É um momento de grande pesar para quem, como eu, deixou de ter a presença física de alguém que comigo partilhou muitas lutas, muitas tristezas, mas também muitas alegrias, numa sã camaradagem de quase 58 anos.

Adeus amigo, não serás esquecido enquanto eu respirar!

Portela (de Sacavém), 2019-03-16

3 Comments

  1. Comungo tudo o que diz do comum amigo Armando Caldas. Um grande homem quer no Teatro quer na vida. O jornal A Voz de Paço de Arcos prestou-lhe, em tempo, uma singela, e justa, homenagem.
    A sua memória ser´a mantida viva no nosso jornal e em nós.
    JMMarreiro

  2. Querido amigo António,
    quando um amigo morre passa a viver dentro de nós de um jeito novo e triste. Depois, ao lembrarmos suas qualidades, as alegrias que com ele tivemos espantam a tristeza e aprendemos a gostar de tê-lo tido e nos termos tornado mais ricos por isso.
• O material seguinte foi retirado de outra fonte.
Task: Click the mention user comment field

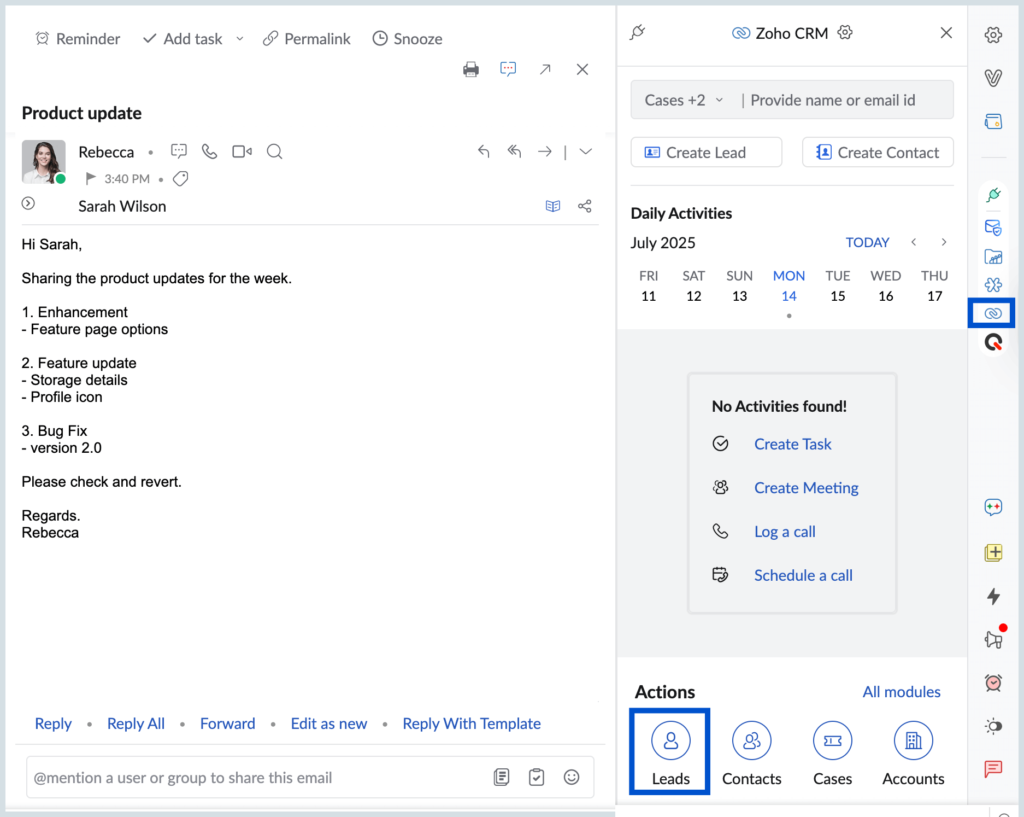Action: tap(257, 778)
O que ganhamos acaba por consolar um pouco a perda.
    Acabo de perder dois grandes amigos, eu também;.
    Receba meu abraço solidário e muito amigo.

  3. Obrigado, querida Rachel, pelas tuas palavras de amizade e com o calor do teu (nosso) Brasil. Obrigado também ao José Manuel Reis Marreiro, que sabe bem quem foi o Armando.